During those same formative years, I remember her often teaching my brothers how to behave around girls and women.  They were instructed to open the car for my mother.  They learned to open doors and let the women go through (although I don't remember being on the receiving end of these practices).  I do remember her admonishing them to "be gentelmen."

I just got a lovely book from my dear sister-in-law (thanks so much!), and I read it that very day.  Twice.  It was set more or less in England's Regency period, similar to Pride and Prejudice.  Oh, I enjoyed the book!  For some reason, I have always been drawn to the gentle refinement of that era.  Maybe I'm just a sucker for Jane Austen's writing.  No, that's not true.  I have suffered through a few of her books that I thought were abominably dry and unnecessarily long.  And there are a lot of things I don't like and find unfair or restrictive about that period.  But I love reading about it, living it vicariously.  I would even like to live there for a short while.  I would.

I think the thing I like the most is the emphasis on being a gentleman.  All those good manners that my mother worked so hard to instill in my brothers are there, and bigger than life.  Similarly, I am constantly trying to teach my boys to be nice and mannerly and kind.  Please don't belch at the table.  You can use nicer language than that.  No, we do not comment on the passing of gas.  It's a constant battle of refinement against our more coarser nature.
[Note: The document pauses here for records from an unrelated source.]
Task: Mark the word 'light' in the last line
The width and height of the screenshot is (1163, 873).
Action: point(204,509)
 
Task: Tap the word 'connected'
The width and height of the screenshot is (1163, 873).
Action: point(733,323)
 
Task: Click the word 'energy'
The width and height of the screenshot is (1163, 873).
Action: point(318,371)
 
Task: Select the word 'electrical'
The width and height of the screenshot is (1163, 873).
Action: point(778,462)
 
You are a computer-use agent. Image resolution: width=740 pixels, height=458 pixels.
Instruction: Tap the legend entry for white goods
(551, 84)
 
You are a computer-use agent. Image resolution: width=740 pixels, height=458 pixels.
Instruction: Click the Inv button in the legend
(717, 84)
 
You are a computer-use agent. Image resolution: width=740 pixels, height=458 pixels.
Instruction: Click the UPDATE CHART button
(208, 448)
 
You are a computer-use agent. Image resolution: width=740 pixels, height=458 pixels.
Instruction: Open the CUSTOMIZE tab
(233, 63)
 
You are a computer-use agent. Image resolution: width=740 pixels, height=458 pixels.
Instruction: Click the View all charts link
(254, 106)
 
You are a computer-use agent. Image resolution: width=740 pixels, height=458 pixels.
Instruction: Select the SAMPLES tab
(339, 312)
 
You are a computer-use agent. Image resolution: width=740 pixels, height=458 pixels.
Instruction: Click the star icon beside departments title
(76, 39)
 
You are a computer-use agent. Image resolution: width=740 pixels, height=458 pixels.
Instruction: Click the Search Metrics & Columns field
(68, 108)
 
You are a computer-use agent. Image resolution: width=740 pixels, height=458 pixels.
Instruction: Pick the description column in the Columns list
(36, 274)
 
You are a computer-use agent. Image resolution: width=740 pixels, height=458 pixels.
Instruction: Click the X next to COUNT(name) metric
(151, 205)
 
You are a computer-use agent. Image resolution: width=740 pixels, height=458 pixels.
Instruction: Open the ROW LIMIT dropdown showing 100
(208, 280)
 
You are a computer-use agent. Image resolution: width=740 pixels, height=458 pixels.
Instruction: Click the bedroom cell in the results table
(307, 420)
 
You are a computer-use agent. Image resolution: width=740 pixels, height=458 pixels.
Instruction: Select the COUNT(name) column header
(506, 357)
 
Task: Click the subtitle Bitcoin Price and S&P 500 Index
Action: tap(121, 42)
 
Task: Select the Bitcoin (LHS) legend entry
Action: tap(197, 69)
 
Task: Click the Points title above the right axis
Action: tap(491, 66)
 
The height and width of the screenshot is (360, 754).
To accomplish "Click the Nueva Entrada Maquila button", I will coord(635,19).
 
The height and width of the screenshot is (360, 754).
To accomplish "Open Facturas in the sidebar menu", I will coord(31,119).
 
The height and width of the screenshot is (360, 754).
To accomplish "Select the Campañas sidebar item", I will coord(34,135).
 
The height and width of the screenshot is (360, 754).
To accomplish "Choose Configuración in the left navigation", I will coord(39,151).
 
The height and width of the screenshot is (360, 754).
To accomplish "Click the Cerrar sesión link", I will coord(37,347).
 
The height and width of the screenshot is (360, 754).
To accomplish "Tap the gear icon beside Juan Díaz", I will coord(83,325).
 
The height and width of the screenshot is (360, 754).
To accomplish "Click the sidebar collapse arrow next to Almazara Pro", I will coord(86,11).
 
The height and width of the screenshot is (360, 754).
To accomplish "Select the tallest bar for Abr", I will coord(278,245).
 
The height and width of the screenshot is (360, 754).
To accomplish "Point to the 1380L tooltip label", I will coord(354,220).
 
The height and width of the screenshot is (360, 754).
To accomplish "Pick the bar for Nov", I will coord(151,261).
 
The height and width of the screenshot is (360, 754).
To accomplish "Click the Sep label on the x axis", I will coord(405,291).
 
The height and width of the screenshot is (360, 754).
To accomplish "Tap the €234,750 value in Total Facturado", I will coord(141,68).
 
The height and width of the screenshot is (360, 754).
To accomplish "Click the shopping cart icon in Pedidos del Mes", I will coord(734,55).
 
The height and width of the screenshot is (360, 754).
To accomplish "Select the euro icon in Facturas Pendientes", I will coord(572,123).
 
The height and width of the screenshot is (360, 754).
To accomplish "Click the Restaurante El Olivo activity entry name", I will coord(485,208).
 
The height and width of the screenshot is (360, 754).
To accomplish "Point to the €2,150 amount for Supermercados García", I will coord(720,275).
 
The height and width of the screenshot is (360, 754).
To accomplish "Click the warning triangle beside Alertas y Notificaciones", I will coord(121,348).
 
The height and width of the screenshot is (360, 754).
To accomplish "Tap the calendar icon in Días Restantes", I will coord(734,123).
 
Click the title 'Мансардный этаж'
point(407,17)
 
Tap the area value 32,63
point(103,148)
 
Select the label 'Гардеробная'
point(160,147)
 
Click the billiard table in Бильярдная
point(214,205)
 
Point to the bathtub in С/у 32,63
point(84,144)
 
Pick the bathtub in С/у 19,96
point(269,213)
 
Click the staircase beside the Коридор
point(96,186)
I love to read (and got some of my boys hooked on it, too!) The Art of Manliness.  That's what I'm talking about here.  Let's just peruse some of their articles, shall we?  How to wear a leather jacket with style.  Bringing back common sense.  How to roll up your shirt sleeves.  Why every man should be strong.  Being a gentleman at the office.  This is not sexist.  It's just how to be the best man you can, and how to be strong and nice at the same time.  I think it's a worthy goal.

I was a bit frustrated this morning, and I was thinking some uncharitable thoughts.  My inner mother jumped out, and I nearly admonished myself to be more gentlemanly.  Hmm...  Now that I think about it, I don't remember being taught how to be ladylike.  Only in keeping my skirt down and not climbing trees in a dress. The picture of womanhood that is being advanced in our society is remarkably... manly.   I am not a man, not am I interested in becoming one.  That is not to say that I am any weaker in character, for that is entirely untrue.  But there is a fine difference between being a woman, and being a lady.  Are we losing the art of being feminine and strong and kind?  What happened to being a ladylike?  I'm wondering.
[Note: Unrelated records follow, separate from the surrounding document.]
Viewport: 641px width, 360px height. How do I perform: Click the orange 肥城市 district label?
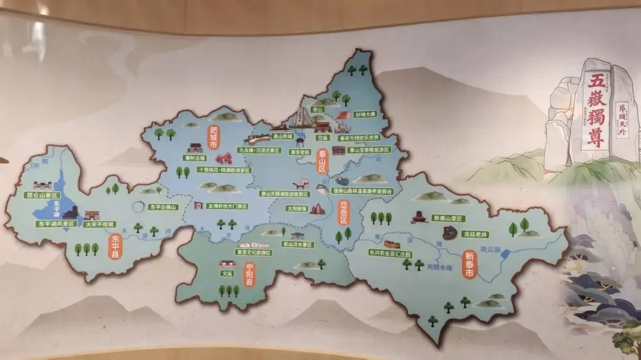pos(213,137)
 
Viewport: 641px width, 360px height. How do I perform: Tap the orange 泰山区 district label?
pos(323,161)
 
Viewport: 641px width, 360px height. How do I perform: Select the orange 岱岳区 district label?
pos(343,212)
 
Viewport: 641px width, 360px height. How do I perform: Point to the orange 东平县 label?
pos(115,246)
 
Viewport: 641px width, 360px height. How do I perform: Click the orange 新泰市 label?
pos(469,265)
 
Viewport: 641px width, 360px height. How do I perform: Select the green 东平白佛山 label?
pos(163,207)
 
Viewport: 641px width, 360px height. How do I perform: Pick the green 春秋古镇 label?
pos(194,158)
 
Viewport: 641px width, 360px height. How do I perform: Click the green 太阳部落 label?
pos(297,209)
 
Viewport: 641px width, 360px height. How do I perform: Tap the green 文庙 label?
pos(226,273)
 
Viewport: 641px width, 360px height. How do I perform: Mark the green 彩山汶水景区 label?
pos(297,244)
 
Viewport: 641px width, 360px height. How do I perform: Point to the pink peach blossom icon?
pos(223,158)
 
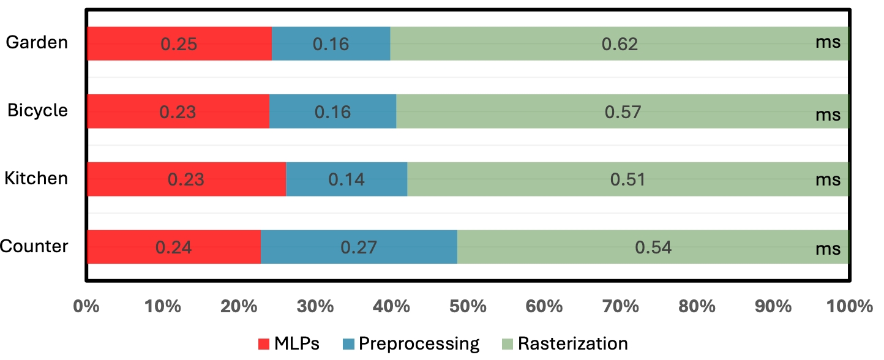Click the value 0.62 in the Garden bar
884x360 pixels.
[x=620, y=44]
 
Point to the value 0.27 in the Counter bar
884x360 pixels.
[x=359, y=247]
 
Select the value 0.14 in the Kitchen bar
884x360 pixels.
[x=346, y=179]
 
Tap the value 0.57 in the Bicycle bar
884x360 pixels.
[x=623, y=112]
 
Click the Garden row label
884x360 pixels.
[x=36, y=43]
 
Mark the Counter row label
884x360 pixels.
[x=34, y=246]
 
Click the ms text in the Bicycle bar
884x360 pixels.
[x=828, y=114]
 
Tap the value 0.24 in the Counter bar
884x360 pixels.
[x=173, y=247]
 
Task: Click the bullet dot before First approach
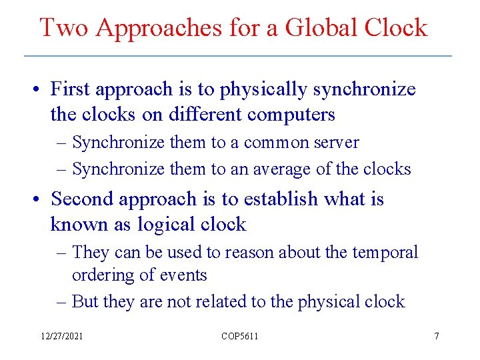click(41, 89)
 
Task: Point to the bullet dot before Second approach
click(41, 199)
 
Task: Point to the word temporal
click(387, 253)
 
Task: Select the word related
click(221, 301)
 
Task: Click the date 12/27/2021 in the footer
click(61, 336)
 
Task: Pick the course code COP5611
click(239, 336)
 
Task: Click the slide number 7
click(437, 336)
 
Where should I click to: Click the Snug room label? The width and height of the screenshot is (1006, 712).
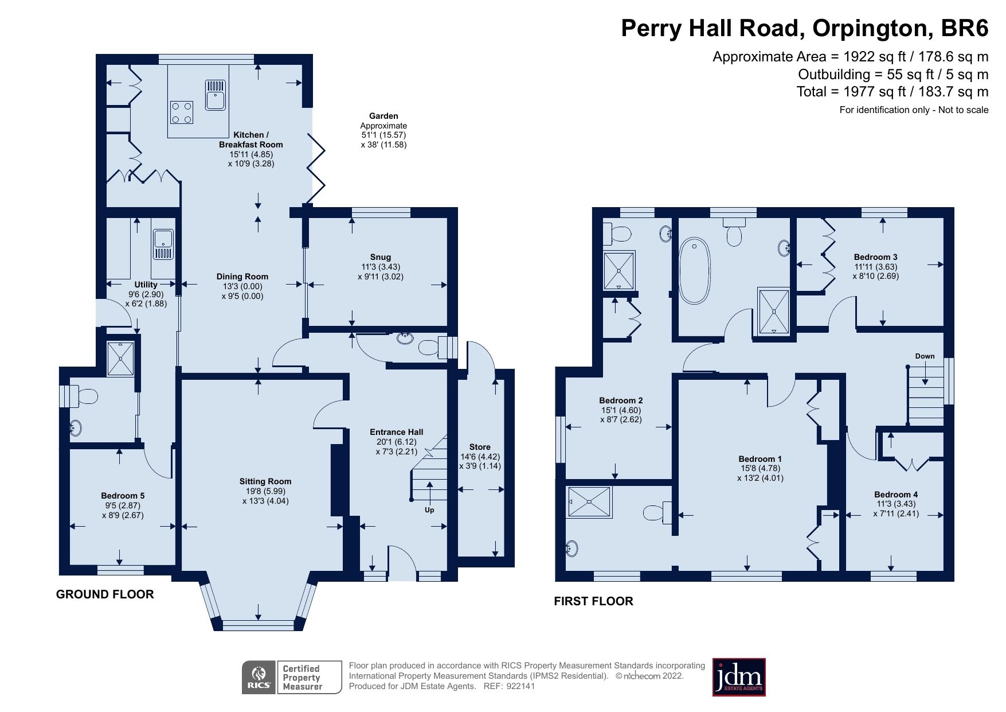click(x=380, y=258)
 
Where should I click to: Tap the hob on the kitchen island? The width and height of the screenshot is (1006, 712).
click(x=182, y=112)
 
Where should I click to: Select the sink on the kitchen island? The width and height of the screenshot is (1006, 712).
click(x=216, y=95)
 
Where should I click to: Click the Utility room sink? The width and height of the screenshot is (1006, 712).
click(x=163, y=244)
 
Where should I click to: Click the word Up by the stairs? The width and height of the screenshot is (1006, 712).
click(x=429, y=510)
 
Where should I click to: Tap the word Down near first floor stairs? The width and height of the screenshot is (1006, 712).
click(x=925, y=356)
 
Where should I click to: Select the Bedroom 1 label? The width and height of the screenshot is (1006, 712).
click(x=760, y=459)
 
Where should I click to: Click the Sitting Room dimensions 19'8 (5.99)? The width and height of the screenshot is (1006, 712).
click(x=265, y=491)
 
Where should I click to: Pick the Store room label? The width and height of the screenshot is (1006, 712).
click(x=480, y=447)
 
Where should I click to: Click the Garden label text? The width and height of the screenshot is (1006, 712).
click(x=383, y=116)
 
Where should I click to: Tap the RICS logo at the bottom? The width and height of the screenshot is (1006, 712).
click(x=259, y=678)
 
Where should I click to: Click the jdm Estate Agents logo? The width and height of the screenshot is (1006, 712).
click(x=738, y=678)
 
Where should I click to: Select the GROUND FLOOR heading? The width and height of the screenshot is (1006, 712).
click(x=105, y=594)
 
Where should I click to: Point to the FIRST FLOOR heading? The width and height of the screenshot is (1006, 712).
click(x=593, y=601)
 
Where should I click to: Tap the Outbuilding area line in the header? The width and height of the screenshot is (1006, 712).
click(x=893, y=75)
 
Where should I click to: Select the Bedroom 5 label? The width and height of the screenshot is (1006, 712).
click(x=123, y=496)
P.S. I'm not affiliated with The Art of Manliness.  They have no idea who I am, although I'm a huge fan, and raiser of sever gentlemen-to-be.  I even sent off one of my missionaries with a double edged safety razor and shaving soap, just like they recommended.

P.P.S.  Jay always told me that he would never strike a lady.  That's what he daddy taught him.  But with a wicked twinkle in his eye (probably after being hit by a pillow flying out of my grasp), he did admit that if a woman hit him first, then she was definitely not a lady.  Stinker.